*** Information provided ***
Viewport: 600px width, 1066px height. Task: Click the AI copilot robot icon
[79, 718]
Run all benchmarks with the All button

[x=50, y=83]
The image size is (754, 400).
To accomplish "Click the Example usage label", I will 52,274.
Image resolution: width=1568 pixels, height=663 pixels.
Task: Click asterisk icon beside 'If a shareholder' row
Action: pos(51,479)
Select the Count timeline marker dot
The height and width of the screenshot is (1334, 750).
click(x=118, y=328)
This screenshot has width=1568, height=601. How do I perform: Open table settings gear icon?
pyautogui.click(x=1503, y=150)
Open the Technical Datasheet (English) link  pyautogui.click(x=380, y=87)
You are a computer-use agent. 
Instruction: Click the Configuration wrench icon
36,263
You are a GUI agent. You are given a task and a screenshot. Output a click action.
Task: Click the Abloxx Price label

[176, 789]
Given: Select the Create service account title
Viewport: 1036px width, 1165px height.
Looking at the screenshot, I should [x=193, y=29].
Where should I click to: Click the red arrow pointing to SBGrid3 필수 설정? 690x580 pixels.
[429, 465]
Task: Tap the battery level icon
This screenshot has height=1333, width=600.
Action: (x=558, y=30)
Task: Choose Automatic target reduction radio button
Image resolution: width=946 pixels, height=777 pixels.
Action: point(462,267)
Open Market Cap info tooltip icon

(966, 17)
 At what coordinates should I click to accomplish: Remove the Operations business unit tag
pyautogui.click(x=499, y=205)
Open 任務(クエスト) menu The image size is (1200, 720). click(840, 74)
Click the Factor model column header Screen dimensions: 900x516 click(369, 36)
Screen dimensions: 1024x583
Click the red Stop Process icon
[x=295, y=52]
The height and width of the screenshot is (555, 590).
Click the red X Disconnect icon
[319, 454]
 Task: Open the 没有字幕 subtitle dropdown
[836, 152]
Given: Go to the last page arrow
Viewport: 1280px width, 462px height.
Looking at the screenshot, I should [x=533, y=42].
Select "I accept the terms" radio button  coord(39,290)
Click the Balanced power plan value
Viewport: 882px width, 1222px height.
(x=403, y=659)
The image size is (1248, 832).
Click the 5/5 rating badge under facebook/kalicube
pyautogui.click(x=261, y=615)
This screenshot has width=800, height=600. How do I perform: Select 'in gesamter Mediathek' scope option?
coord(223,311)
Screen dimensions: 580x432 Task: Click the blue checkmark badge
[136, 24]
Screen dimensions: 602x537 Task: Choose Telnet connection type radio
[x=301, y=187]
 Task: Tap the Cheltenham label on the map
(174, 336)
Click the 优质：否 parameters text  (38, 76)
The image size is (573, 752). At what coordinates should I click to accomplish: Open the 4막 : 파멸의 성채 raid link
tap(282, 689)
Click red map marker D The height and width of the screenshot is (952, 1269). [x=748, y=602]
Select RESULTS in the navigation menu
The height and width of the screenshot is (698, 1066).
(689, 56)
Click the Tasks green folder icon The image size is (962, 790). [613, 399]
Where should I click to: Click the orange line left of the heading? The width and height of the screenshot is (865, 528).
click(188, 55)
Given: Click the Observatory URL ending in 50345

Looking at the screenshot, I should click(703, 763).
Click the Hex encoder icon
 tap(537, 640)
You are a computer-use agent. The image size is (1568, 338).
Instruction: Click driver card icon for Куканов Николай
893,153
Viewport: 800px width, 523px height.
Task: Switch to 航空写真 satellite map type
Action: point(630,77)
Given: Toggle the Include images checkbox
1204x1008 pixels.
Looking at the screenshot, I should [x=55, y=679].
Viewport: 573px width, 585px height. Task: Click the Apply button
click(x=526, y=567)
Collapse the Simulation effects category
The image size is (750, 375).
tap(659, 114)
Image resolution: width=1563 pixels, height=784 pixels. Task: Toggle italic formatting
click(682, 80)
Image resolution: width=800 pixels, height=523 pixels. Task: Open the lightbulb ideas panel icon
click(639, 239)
***
* What to do
Swap every occurrence of "Screen dimensions" in the data with "Display size" and repeat the lines with nothing else altered.

* Completed exercise
Viewport: 600px width, 1066px height. Task: Click the AI copilot robot icon
[79, 718]
Run all benchmarks with the All button

[x=50, y=83]
The image size is (754, 400).
To accomplish "Click the Example usage label", I will 52,274.
Image resolution: width=1568 pixels, height=663 pixels.
Task: Click asterisk icon beside 'If a shareholder' row
Action: pos(51,479)
Select the Count timeline marker dot
The height and width of the screenshot is (1334, 750).
click(x=118, y=328)
This screenshot has width=1568, height=601. How do I perform: Open table settings gear icon?
pyautogui.click(x=1503, y=150)
Open the Technical Datasheet (English) link  pyautogui.click(x=380, y=87)
You are a computer-use agent. 
Instruction: Click the Configuration wrench icon
36,263
You are a GUI agent. You are given a task and a screenshot. Output a click action.
Task: Click the Abloxx Price label

[176, 789]
Given: Select the Create service account title
Viewport: 1036px width, 1165px height.
Looking at the screenshot, I should [x=193, y=29].
Where should I click to: Click the red arrow pointing to SBGrid3 필수 설정? 690x580 pixels.
[429, 465]
Task: Tap the battery level icon
This screenshot has height=1333, width=600.
Action: (x=558, y=30)
Task: Choose Automatic target reduction radio button
Image resolution: width=946 pixels, height=777 pixels.
Action: point(462,267)
Open Market Cap info tooltip icon

(966, 17)
 At what coordinates should I click to accomplish: Remove the Operations business unit tag
pyautogui.click(x=499, y=205)
Open 任務(クエスト) menu The image size is (1200, 720). click(840, 74)
Click the Factor model column header Display size: 900x516 click(369, 36)
Display size: 1024x583
Click the red Stop Process icon
[x=295, y=52]
The height and width of the screenshot is (555, 590).
Click the red X Disconnect icon
[319, 454]
 Task: Open the 没有字幕 subtitle dropdown
[836, 152]
Given: Go to the last page arrow
Viewport: 1280px width, 462px height.
Looking at the screenshot, I should [x=533, y=42].
Select "I accept the terms" radio button  coord(39,290)
Click the Balanced power plan value
Viewport: 882px width, 1222px height.
(x=403, y=659)
The image size is (1248, 832).
Click the 5/5 rating badge under facebook/kalicube
pyautogui.click(x=261, y=615)
This screenshot has width=800, height=600. How do I perform: Select 'in gesamter Mediathek' scope option?
coord(223,311)
Display size: 580x432 Task: Click the blue checkmark badge
[136, 24]
Display size: 602x537 Task: Choose Telnet connection type radio
[x=301, y=187]
 Task: Tap the Cheltenham label on the map
(174, 336)
Click the 优质：否 parameters text  (38, 76)
The image size is (573, 752). At what coordinates should I click to accomplish: Open the 4막 : 파멸의 성채 raid link
tap(282, 689)
Click red map marker D The height and width of the screenshot is (952, 1269). [x=748, y=602]
Select RESULTS in the navigation menu
The height and width of the screenshot is (698, 1066).
(689, 56)
Click the Tasks green folder icon The image size is (962, 790). [613, 399]
Where should I click to: Click the orange line left of the heading? The width and height of the screenshot is (865, 528).
click(188, 55)
Given: Click the Observatory URL ending in 50345

Looking at the screenshot, I should click(703, 763).
Click the Hex encoder icon
 tap(537, 640)
You are a computer-use agent. The image size is (1568, 338).
Instruction: Click driver card icon for Куканов Николай
893,153
Viewport: 800px width, 523px height.
Task: Switch to 航空写真 satellite map type
Action: point(630,77)
Given: Toggle the Include images checkbox
1204x1008 pixels.
Looking at the screenshot, I should [x=55, y=679].
Viewport: 573px width, 585px height. Task: Click the Apply button
click(x=526, y=567)
Collapse the Simulation effects category
The image size is (750, 375).
tap(659, 114)
Image resolution: width=1563 pixels, height=784 pixels. Task: Toggle italic formatting
click(682, 80)
Image resolution: width=800 pixels, height=523 pixels. Task: Open the lightbulb ideas panel icon
click(639, 239)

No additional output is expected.